▸ **Data to use**:
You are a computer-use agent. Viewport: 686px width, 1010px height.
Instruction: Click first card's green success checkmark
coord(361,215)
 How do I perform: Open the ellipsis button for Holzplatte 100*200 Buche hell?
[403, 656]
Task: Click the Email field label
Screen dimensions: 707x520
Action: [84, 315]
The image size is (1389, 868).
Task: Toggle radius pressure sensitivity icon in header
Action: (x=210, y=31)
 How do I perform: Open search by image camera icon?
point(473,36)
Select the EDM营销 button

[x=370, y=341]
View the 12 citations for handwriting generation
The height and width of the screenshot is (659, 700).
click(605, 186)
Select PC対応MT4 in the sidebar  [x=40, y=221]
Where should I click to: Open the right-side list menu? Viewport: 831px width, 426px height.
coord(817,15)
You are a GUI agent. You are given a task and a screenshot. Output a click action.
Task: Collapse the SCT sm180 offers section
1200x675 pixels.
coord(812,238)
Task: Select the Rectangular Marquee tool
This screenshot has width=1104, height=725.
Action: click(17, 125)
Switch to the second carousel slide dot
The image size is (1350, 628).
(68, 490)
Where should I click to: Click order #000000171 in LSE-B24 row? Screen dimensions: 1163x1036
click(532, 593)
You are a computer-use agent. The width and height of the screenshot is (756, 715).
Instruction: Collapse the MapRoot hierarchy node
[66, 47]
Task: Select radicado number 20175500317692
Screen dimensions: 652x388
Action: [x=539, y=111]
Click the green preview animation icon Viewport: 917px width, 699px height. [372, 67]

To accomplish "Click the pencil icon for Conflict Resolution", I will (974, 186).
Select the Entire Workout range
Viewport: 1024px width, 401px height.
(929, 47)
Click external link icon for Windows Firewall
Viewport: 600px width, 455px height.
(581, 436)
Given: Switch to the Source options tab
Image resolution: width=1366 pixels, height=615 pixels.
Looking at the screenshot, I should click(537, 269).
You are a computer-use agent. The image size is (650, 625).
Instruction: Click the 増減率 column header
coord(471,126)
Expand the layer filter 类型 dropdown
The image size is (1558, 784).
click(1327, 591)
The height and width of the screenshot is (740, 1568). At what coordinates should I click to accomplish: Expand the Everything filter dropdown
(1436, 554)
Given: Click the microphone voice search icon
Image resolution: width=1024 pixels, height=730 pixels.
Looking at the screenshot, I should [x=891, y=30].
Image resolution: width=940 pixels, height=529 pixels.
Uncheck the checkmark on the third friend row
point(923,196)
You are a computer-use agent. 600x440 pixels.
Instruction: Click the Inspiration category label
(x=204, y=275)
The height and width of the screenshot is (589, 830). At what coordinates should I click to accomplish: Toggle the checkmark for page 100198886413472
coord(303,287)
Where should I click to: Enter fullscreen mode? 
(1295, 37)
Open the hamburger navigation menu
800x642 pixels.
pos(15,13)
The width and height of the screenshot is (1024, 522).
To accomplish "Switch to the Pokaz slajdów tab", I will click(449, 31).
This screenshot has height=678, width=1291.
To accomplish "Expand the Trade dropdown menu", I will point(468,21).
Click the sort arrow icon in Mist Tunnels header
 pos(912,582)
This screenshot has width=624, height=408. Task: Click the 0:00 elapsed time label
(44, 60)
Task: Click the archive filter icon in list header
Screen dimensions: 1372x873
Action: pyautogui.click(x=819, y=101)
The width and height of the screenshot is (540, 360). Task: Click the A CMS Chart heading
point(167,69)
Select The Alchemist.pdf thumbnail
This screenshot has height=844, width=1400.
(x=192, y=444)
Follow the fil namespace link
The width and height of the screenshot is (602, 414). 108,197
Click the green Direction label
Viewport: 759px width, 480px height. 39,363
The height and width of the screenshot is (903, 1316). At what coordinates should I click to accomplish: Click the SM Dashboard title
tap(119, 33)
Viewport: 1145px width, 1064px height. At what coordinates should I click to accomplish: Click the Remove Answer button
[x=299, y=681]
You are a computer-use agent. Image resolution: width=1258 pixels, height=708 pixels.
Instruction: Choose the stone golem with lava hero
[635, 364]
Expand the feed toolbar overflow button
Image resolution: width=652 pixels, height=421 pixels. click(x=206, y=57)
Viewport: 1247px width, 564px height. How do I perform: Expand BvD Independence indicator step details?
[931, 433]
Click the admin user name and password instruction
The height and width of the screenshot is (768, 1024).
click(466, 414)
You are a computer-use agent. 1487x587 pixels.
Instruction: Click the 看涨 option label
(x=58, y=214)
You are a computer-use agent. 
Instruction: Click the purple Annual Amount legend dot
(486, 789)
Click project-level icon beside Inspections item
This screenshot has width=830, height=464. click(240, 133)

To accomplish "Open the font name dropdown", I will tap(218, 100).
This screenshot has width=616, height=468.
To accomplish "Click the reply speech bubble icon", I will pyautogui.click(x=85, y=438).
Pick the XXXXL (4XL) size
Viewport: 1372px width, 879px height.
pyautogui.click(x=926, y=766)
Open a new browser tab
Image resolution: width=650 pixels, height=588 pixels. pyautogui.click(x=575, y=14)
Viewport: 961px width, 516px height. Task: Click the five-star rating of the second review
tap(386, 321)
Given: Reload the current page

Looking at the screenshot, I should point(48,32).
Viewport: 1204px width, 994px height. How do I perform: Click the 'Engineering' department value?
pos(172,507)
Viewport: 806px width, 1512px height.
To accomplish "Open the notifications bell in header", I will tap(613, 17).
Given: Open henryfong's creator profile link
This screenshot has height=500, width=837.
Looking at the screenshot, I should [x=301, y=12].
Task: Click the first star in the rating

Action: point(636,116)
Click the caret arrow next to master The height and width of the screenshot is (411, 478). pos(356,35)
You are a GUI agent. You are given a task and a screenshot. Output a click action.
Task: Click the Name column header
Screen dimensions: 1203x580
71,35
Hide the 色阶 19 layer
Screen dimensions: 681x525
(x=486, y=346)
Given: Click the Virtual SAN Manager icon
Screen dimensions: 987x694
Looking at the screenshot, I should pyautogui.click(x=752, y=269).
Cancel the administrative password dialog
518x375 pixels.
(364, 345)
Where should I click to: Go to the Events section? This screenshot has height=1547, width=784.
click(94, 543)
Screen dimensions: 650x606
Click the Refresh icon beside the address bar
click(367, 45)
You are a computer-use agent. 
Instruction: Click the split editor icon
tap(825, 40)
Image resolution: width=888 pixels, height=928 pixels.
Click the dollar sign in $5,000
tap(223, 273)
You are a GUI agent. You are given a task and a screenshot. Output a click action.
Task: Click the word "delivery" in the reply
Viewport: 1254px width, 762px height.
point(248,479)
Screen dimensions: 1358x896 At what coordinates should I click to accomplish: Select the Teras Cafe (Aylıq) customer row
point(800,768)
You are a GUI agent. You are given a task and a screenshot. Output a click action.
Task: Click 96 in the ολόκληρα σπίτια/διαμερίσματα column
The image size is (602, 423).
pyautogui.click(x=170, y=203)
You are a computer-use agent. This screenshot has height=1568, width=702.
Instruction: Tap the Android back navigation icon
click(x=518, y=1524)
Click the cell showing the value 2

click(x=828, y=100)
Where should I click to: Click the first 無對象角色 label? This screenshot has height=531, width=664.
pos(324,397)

▸ **Instructions to follow**: Locate the word "reply" in the records above, and return each line that has it.

▸ **Solution to the exercise**:
To accomplish "Click the reply speech bubble icon", I will pyautogui.click(x=85, y=438).
Task: Click the word "delivery" in the reply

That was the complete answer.